Please print every line of the material below exactly.

BEGIN Data in this exercise

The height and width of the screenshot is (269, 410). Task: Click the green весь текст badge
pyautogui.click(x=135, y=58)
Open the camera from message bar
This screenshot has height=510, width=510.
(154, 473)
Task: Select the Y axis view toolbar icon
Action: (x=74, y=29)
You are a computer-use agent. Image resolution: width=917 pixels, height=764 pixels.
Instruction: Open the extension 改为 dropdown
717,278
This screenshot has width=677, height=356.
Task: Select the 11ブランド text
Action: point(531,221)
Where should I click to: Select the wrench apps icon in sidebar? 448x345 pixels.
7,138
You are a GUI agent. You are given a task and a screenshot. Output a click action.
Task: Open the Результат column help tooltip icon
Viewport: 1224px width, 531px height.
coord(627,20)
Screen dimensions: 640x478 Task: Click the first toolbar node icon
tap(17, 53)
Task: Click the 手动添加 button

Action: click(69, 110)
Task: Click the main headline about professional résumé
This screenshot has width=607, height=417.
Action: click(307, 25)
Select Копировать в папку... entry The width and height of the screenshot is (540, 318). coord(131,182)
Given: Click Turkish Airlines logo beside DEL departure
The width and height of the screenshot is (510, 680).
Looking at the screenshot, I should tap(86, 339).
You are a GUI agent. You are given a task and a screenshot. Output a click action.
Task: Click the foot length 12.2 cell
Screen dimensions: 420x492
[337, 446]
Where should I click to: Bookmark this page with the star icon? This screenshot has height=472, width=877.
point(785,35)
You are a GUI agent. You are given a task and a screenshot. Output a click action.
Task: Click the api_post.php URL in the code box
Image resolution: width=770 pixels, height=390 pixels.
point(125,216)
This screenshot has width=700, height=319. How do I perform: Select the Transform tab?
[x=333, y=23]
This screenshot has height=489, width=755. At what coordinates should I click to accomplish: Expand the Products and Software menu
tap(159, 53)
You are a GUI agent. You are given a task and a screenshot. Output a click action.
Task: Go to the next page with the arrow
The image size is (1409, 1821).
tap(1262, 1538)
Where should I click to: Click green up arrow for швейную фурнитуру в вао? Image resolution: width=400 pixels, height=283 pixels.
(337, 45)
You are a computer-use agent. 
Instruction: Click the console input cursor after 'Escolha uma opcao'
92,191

END Data in this exercise

### Result below
The height and width of the screenshot is (269, 410). Task: Click the green весь текст badge
pyautogui.click(x=135, y=58)
Open the camera from message bar
This screenshot has height=510, width=510.
(154, 473)
Task: Select the Y axis view toolbar icon
Action: (x=74, y=29)
You are a computer-use agent. Image resolution: width=917 pixels, height=764 pixels.
Instruction: Open the extension 改为 dropdown
717,278
This screenshot has width=677, height=356.
Task: Select the 11ブランド text
Action: point(531,221)
Where should I click to: Select the wrench apps icon in sidebar? 448x345 pixels.
7,138
You are a GUI agent. You are given a task and a screenshot. Output a click action.
Task: Open the Результат column help tooltip icon
Viewport: 1224px width, 531px height.
coord(627,20)
Screen dimensions: 640x478 Task: Click the first toolbar node icon
tap(17, 53)
Task: Click the 手动添加 button

Action: click(69, 110)
Task: Click the main headline about professional résumé
This screenshot has width=607, height=417.
Action: click(307, 25)
Select Копировать в папку... entry The width and height of the screenshot is (540, 318). coord(131,182)
Given: Click Turkish Airlines logo beside DEL departure
The width and height of the screenshot is (510, 680).
Looking at the screenshot, I should tap(86, 339).
You are a GUI agent. You are given a task and a screenshot. Output a click action.
Task: Click the foot length 12.2 cell
Screen dimensions: 420x492
[337, 446]
Where should I click to: Bookmark this page with the star icon? This screenshot has height=472, width=877.
point(785,35)
You are a GUI agent. You are given a task and a screenshot. Output a click action.
Task: Click the api_post.php URL in the code box
Image resolution: width=770 pixels, height=390 pixels.
point(125,216)
This screenshot has width=700, height=319. How do I perform: Select the Transform tab?
[x=333, y=23]
This screenshot has height=489, width=755. At what coordinates should I click to accomplish: Expand the Products and Software menu
tap(159, 53)
You are a GUI agent. You are given a task and a screenshot. Output a click action.
Task: Go to the next page with the arrow
The image size is (1409, 1821).
tap(1262, 1538)
Where should I click to: Click green up arrow for швейную фурнитуру в вао? Image resolution: width=400 pixels, height=283 pixels.
(337, 45)
You are a computer-use agent. 
Instruction: Click the console input cursor after 'Escolha uma opcao'
92,191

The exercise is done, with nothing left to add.